Entries on target coordinates:
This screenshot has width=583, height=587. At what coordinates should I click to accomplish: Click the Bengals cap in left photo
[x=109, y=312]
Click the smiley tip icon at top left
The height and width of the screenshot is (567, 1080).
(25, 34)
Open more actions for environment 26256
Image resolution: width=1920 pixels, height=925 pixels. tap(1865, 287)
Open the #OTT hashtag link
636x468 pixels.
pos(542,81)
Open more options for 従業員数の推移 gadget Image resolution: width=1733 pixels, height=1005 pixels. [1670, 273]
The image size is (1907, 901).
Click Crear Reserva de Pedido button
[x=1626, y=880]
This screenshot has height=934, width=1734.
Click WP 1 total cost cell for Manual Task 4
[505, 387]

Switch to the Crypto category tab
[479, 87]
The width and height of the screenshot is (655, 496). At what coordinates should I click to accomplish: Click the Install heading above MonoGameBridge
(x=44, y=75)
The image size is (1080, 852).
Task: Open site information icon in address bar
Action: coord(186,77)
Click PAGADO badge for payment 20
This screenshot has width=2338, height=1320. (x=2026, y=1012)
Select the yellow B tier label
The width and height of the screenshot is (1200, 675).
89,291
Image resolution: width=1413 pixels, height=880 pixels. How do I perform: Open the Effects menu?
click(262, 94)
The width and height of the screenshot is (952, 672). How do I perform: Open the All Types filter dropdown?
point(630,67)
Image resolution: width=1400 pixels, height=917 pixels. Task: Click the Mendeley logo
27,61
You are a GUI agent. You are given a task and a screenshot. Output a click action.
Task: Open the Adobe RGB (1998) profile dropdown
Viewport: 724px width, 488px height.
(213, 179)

Task directions: Write out every item above word for word, from first to last.

Completed task:
This screenshot has width=583, height=587. At what coordinates should I click to accomplish: Click the Bengals cap in left photo
[x=109, y=312]
Click the smiley tip icon at top left
The height and width of the screenshot is (567, 1080).
(25, 34)
Open more actions for environment 26256
Image resolution: width=1920 pixels, height=925 pixels. tap(1865, 287)
Open the #OTT hashtag link
636x468 pixels.
pos(542,81)
Open more options for 従業員数の推移 gadget Image resolution: width=1733 pixels, height=1005 pixels. [1670, 273]
The image size is (1907, 901).
Click Crear Reserva de Pedido button
[x=1626, y=880]
This screenshot has height=934, width=1734.
Click WP 1 total cost cell for Manual Task 4
[505, 387]

Switch to the Crypto category tab
[479, 87]
The width and height of the screenshot is (655, 496). At what coordinates should I click to accomplish: Click the Install heading above MonoGameBridge
(x=44, y=75)
The image size is (1080, 852).
Task: Open site information icon in address bar
Action: coord(186,77)
Click PAGADO badge for payment 20
This screenshot has width=2338, height=1320. (x=2026, y=1012)
Select the yellow B tier label
The width and height of the screenshot is (1200, 675).
89,291
Image resolution: width=1413 pixels, height=880 pixels. How do I perform: Open the Effects menu?
click(262, 94)
The width and height of the screenshot is (952, 672). How do I perform: Open the All Types filter dropdown?
point(630,67)
Image resolution: width=1400 pixels, height=917 pixels. Task: Click the Mendeley logo
27,61
You are a GUI agent. You are given a task and a screenshot. Output a click action.
Task: Open the Adobe RGB (1998) profile dropdown
Viewport: 724px width, 488px height.
(213, 179)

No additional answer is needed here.